» TASK REQUIREMENTS: Print the entries below, from the line that contains "Where should I click to: Click" through the line that contains "(x=62, y=31)", as they appear, leaving out the pictures.

» SOURCE RECORDS:
————————

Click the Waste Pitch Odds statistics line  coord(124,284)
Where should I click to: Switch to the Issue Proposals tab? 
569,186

————————

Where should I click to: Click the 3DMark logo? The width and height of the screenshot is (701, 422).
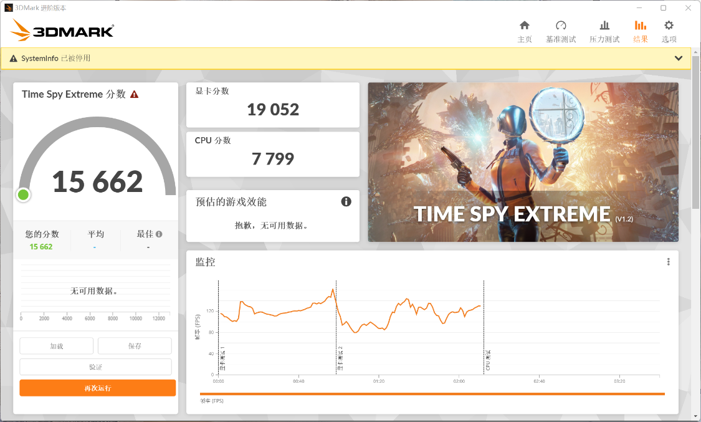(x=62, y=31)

————————

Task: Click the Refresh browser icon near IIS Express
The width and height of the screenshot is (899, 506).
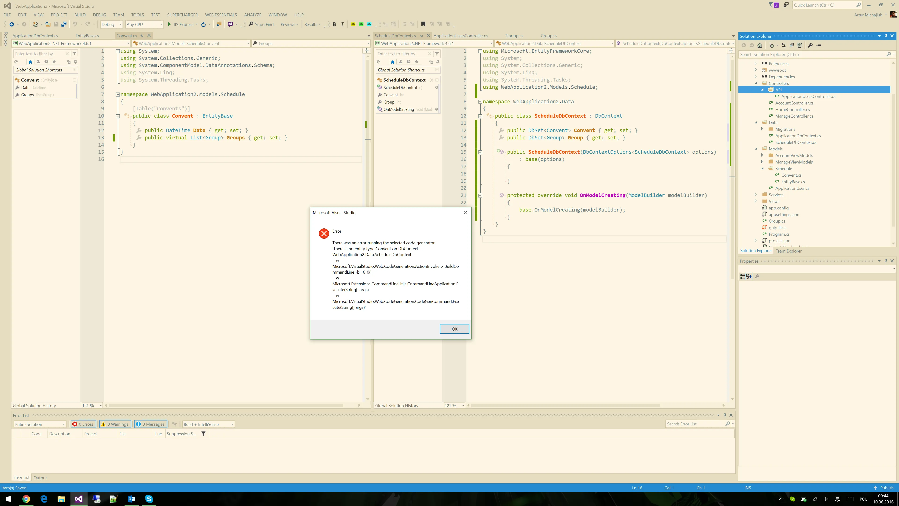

————————

» EXPECTED ANSWER:
Where should I click to: Click the 3DMark logo? The width and height of the screenshot is (701, 422).
(x=62, y=31)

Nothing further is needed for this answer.